The View from the East End (40)
By Inspector HopkinsJune 4, 2006
A Sherlockian Resume
by Inspector Hopkins
If you are really serious about Sherlock Holmes, that makes you a Sherlockian.
Now suppose you were really serious about being a Sherlockian. Suppose further that you were seeking a full-time position as a “professional Sherlockian”. How would you go about that?
The answer is, of course, the same as in the business world: you need to put a convincing resume together . . . a Sherlockian resume to be exact! You should start it off by listing your “Education”. This would be the first time you read the Canon, which books you used to complete your education, and the year of graduation. You would next list your “Employment”, giving a brief history of your responsibilities for each employer, and of course, you would list them from your present (or most recent) employer to the oldest. (For example, sherlockpeoria.net is my current “employer”).
Following that, list all the scion societies you belong to and give a summary listing of any recent papers or articles you have published, all awards you have won, and so forth. Being a member of the BSI would more properly be listed separately under Education, since, as I told you before, it is like earning a PhD in Sherlockiana. For each of the scions you list on your resume, you should briefly describe any offices you have held within them, as well as their corresponding responsibilities. Of course, you could use “bullets” in your resume to make these items stand out more clearly. This would make them easier for prospective employers to read, and would be especially effective if they were in the shape of a “VR”.
Finally, wrap up your Sherlockian resume with a listing of any special skills you have such as making up Sherlockian limericks, impersonating Canonical characters, etc. Also include in this section any odd bit of information about yourself, so that you will stand out from the crowd.
Remember that a great resume alone will not guarantee you that dream job you’ve always wanted. A well written cover letter is what will get your foot in the door for that all-important interview. For example, the advertised position may state something like, “The successful professional Sherlockian candidate will have excellent computer skills”. You would need to tailor your credentials to fit this requirement.
With the continuing boom in computer technology, wireless networking, PDA’s and the like, Internet savvy is an absolute must. A degree in Computer Science may be desirable, but do not let the lack of one stop you! No indeed! Simply getting a message through to the Hounds List (or better still, retrieving an old post from them), is a very impressive achievement. Make sure you list this prominently both on your resume and in your cover letter! Once they realize you’ve accomplished something like that, prospective employers may even waive all requirements for formal computer training.
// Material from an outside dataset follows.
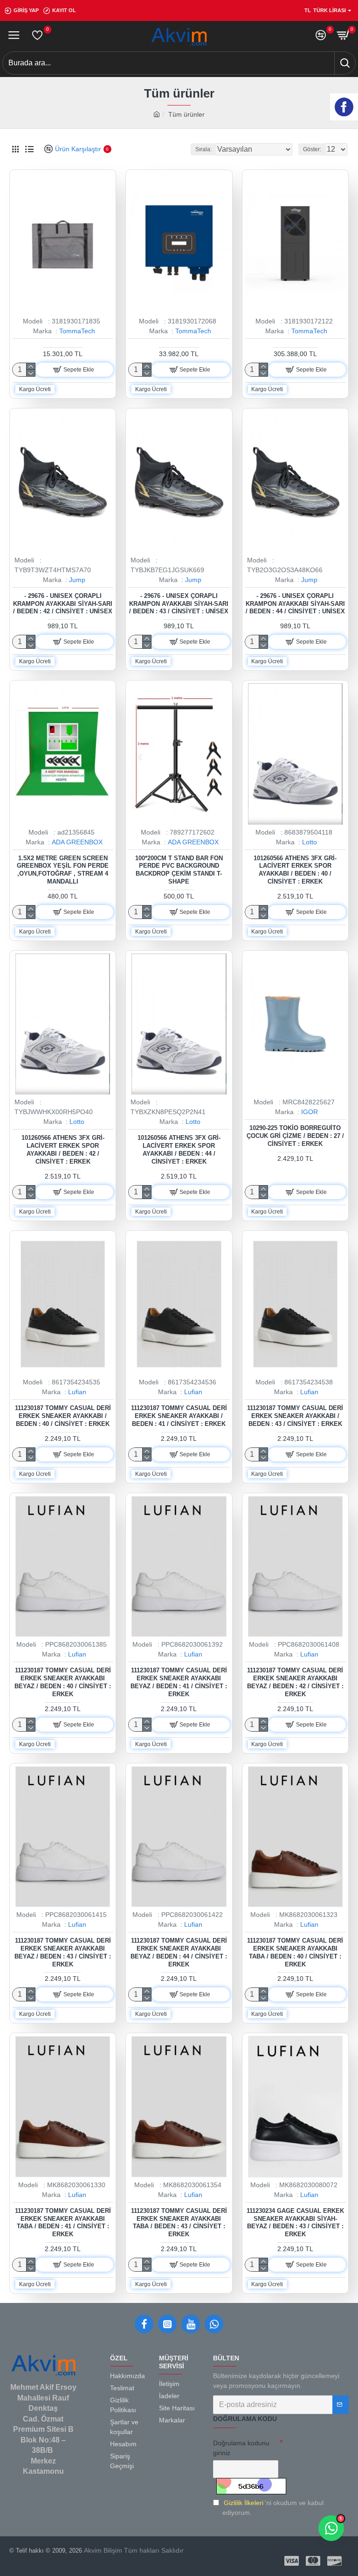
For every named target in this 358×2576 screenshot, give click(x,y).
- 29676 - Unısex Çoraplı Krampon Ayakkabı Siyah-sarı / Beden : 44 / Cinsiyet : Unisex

Probably the most overlooked benefit of writing up your Sherlockian resume is that you will be able to recognize areas in which you can improve your skills. When I wrote my own resume for example, I was basically happy with it, but I could clearly see that one area in which I did not have a lot of strength was in delivering Canonical toasts. This prompted me to practice giving toasts to the Woman and to Mrs. Hudson, etc. in front of a mirror and really helped me to hone this skill! I found that the longer I practiced, the better I got at it, especially when I used real martinis.
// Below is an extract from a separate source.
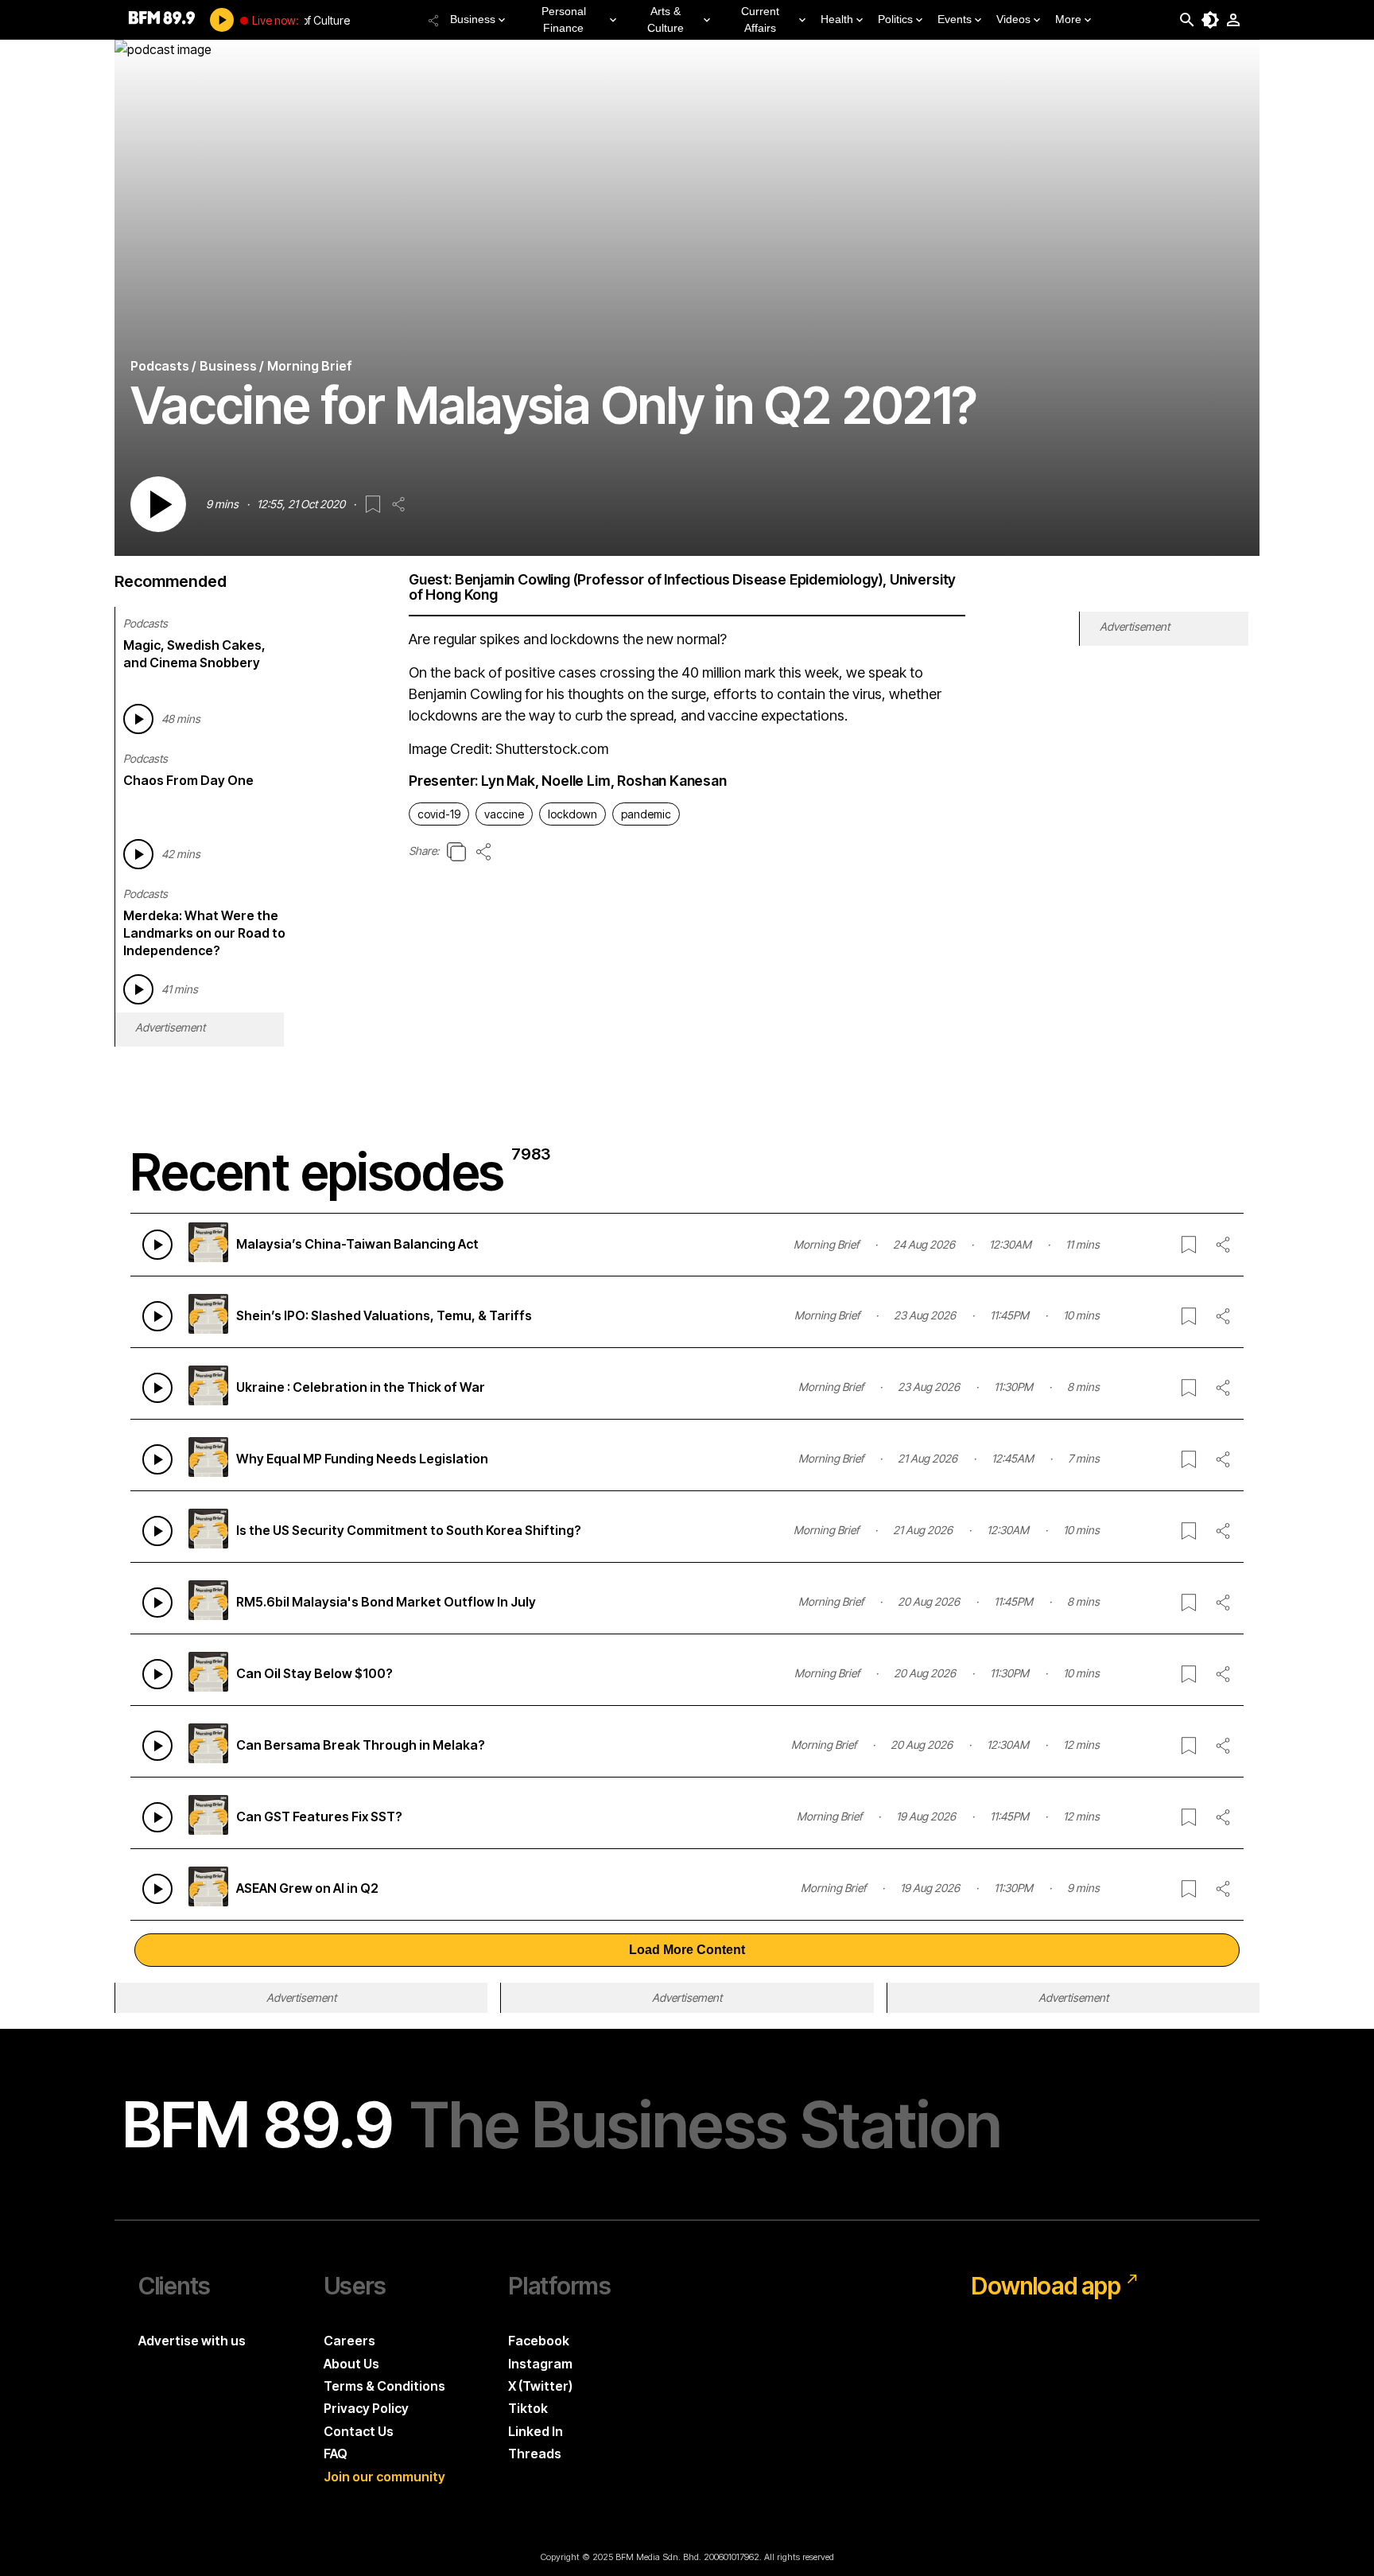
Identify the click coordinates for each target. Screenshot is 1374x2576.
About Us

Ultimately, once you’ve zeroed in on the weak spots in your own resume, you will also be able to recognize your strengths, and can emphasize these in your cover letter. Once you get an interview, you can also use them to land that job if skillfully presented. Be sure to wear suitable Victorian attire and be alert and aggressive, yet still relaxed and polite.
You can do this!
But remember, it all starts with a good Sherlockian resume, so if you don’t yet have one, you should make this your next priority.
Oh . . . one last point: don’t forget that you should not bring up salary requirements. It is better for your prospective employer to do that.